The second stage of the HLM analysis, which answered the second research question, examined interindividual differences in the trajectories of objective and subjective sleep disturbance by modeling the individual change parameters (i.e., intercept, linear, and quadratic slopes) as a function of proposed predictors at Level 2. Table 1 presents a list of the proposed predictors that was developed based on a review of the literature of sleep disturbance in women with breast cancer (4-8, 11, 12, 40-42). To improve estimation efficiency and construct models that were parsimonious, separate exploratory Level 2 analyses were done for objective and subjective sleep disturbance in which each potential predictor was assessed to see if it would result in a better fitting model if it alone was added as a Level 2 predictor. Predictors with a t-value of < 2.0, which indicates a lack of a significant effect, were dropped from subsequent model testing. All of the potentially significant predictors from the exploratory analyses were entered into the model to predict each individual change parameter. Only predictors that maintained a significant contribution in conjunction with other variables were retained in the final models. A P-value of <0.05 indicates statistical significance.

Table 1.

Potential Predictors of Intercept (I) and Linear Coefficient (LC) for Subjective and Objective Sleep Disturbance

Potential Predictors Subjective Sleep
Disturbance
Objective Sleep
Disturbance
I LC I LC
Person
  Age
  Lives alone
  Marital status
  Education
  Ethnicity
  Employment status
  Children at home
  Body mass index
Disease and treatment
  KPS score
  Comorbidities
  Stage of disease
  Total dose of radiation
  Previous chemotherapy
  Previous hormone
  therapy
Symptoms
  Baseline evening LFS
  score
  Baseline CES-D score
  Presence of pain at
  baseline
  Baseline AFI score
  Baseline Trait Anxiety
  score

AFI = Attentional Functional Index; CES-D = Center for Epidemiologic Studies Depression Scale; KPS = Karnofsky Performance Status; LFS = Lee Fatigue Scale;

= From exploratory analysis had a t-value of > 2.00

Results

Patient Characteristics and Symptom Severity Scores

Table 2 displays the demographic, disease, and treatment characteristics of the 73 patients. This sample of patients, with a mean age of 55 years, was well-educated, had a KPS score of 87.7, an average BMI of 27.4, and an average of five comorbidities (58% of the sample had more than five comorbidities). The most common comorbid conditions were allergies (58.6%), back problems (54.8%), headaches (44.4%), and hypertension (27.8%).

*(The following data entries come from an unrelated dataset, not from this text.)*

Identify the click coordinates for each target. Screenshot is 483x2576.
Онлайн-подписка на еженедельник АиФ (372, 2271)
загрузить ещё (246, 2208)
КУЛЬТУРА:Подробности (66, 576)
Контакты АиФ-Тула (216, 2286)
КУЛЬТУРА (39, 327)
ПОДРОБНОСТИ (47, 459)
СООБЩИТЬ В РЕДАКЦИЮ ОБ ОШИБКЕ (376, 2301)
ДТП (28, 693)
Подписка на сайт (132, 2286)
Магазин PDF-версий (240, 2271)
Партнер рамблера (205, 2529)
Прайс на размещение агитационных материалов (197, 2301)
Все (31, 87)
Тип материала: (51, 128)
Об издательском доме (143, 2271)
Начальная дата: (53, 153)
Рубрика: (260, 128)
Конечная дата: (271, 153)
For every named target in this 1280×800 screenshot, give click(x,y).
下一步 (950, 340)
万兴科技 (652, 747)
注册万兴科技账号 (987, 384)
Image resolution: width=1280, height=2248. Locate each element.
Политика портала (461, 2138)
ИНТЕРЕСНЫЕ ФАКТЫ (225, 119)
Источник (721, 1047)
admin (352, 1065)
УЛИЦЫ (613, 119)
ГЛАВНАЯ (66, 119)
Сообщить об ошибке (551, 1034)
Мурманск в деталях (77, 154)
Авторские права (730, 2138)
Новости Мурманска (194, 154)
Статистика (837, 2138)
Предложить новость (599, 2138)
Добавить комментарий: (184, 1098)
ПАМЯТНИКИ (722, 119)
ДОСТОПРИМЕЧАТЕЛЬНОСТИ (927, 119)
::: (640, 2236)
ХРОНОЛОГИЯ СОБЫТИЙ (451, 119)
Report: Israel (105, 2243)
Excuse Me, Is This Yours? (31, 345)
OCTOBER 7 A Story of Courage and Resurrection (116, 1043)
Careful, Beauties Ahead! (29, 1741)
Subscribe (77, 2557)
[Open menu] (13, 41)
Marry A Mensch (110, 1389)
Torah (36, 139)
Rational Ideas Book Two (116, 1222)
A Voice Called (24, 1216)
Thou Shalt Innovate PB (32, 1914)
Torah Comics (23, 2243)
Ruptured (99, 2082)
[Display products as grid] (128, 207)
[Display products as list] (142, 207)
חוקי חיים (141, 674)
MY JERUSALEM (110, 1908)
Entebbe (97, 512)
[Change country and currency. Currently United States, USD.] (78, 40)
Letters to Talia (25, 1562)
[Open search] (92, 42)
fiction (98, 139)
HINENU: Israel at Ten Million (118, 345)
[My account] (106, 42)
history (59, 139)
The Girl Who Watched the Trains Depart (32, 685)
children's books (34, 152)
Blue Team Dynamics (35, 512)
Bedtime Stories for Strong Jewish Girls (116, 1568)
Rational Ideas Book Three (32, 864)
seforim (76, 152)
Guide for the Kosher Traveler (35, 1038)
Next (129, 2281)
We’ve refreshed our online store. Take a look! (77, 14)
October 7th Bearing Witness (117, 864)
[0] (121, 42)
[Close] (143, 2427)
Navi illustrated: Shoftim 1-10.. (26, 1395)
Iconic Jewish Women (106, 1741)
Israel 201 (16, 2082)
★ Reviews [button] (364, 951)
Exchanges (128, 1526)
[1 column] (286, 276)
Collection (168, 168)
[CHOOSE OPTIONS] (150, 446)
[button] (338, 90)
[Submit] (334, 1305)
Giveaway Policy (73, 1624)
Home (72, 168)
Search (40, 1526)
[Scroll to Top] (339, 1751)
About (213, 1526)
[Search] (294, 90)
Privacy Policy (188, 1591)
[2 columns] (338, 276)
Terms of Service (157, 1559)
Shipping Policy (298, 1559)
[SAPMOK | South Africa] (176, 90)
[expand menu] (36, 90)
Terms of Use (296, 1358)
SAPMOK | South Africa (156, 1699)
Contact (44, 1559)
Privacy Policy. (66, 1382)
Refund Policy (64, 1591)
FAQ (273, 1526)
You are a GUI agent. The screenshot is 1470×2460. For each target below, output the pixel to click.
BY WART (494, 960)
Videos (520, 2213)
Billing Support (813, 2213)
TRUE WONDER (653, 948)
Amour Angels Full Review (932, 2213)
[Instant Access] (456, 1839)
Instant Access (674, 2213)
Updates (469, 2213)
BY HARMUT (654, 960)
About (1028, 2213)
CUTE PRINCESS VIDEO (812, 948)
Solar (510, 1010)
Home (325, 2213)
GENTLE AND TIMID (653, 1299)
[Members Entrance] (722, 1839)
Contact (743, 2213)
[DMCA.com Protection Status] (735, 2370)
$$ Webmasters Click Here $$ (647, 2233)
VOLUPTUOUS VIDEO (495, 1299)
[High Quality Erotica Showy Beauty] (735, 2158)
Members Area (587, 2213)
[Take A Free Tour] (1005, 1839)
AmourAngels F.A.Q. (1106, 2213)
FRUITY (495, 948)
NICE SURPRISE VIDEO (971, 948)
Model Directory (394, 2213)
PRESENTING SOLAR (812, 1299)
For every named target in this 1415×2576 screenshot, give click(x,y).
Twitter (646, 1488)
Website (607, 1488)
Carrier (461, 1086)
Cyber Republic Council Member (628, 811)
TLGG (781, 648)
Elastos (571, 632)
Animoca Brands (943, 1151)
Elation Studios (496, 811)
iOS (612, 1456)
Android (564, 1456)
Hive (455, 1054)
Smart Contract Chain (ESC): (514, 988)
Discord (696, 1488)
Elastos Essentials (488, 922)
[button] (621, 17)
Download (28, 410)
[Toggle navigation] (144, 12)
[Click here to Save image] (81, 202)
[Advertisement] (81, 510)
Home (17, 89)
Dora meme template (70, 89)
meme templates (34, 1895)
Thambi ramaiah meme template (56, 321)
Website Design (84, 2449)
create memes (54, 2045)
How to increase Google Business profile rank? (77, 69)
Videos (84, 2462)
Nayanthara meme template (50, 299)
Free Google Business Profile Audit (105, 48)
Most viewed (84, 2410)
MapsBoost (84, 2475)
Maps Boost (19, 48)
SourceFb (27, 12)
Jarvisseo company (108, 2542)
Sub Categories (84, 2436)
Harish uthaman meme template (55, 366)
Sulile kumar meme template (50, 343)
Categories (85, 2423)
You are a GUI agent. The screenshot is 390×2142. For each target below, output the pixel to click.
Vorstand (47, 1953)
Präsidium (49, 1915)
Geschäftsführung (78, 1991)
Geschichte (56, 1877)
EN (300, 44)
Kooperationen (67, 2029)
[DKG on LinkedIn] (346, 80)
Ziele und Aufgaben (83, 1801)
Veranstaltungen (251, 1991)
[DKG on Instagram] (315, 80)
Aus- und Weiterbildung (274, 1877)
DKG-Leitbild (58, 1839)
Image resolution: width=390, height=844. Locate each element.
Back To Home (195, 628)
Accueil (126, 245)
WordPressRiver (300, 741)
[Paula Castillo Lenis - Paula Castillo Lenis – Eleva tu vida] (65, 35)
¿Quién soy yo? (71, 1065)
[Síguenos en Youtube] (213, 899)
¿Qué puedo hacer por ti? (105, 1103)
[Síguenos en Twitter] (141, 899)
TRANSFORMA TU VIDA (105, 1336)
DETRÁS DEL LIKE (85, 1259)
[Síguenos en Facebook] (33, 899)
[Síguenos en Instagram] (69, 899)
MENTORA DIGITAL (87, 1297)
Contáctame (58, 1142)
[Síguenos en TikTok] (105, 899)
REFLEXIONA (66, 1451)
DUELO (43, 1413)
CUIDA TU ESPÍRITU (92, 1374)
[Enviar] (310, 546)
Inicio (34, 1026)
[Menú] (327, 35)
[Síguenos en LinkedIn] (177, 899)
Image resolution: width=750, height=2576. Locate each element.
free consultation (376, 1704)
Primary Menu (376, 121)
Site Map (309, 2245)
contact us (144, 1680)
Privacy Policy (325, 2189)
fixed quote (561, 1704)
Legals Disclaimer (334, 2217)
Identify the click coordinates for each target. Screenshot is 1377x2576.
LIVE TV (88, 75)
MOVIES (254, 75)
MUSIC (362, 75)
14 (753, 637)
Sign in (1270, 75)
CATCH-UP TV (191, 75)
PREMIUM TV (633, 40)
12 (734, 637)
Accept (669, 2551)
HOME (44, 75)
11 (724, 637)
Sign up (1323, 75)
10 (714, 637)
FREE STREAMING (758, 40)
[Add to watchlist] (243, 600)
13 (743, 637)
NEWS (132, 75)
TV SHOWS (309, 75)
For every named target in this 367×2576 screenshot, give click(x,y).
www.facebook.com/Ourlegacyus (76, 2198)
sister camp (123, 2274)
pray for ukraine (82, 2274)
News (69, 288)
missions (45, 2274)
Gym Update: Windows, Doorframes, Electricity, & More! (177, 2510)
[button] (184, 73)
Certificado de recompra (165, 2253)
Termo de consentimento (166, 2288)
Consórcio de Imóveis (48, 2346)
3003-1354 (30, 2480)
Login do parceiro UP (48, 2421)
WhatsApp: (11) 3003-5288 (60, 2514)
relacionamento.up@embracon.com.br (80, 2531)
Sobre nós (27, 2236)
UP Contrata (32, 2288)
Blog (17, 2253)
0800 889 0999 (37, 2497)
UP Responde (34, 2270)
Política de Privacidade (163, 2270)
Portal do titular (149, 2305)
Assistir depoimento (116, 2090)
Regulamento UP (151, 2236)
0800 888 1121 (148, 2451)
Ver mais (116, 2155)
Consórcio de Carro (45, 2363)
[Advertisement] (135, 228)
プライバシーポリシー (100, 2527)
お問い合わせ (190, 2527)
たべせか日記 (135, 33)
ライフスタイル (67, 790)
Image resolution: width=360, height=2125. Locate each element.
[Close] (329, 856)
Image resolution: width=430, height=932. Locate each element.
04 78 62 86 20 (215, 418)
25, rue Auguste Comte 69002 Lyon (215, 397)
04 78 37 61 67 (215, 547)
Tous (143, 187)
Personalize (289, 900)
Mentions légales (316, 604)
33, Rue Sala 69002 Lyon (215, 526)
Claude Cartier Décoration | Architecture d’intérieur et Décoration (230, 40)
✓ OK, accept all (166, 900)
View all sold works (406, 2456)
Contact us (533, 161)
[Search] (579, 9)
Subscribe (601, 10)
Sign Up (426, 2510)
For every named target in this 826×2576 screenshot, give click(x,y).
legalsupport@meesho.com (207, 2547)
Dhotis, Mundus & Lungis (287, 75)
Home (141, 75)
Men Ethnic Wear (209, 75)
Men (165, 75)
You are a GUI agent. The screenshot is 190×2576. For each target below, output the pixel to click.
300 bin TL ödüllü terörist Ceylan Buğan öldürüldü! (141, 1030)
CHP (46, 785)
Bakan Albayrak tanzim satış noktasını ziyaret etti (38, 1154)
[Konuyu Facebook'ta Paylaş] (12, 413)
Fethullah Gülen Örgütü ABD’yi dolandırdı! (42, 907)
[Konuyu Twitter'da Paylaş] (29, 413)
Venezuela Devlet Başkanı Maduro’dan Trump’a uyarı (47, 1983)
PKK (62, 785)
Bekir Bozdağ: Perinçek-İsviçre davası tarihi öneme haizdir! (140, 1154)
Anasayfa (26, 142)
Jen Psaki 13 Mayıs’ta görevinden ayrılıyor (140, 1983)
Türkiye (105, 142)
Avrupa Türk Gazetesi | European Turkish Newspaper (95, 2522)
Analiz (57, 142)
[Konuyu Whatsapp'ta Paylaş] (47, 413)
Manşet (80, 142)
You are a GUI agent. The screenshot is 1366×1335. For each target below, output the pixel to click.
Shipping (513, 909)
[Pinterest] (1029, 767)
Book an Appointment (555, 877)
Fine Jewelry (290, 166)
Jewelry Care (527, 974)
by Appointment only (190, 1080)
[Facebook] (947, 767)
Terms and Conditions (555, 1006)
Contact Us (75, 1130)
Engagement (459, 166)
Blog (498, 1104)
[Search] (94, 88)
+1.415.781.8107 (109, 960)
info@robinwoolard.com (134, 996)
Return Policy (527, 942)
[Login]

Fifty-six percent had localized disease (stage 1) while 44% had locally advanced (stage 2 or 3) disease. Seventy-four percent of the patients had breast conserving surgery. Almost 50% had a lymph node dissection and 55% had received chemotherapy prior to RT. The mean baseline symptom severity scores for the 73 patients are listed in Table 2.

Table 2.

Demographic, Disease, and Treatment Characteristics of the Patients (n=73)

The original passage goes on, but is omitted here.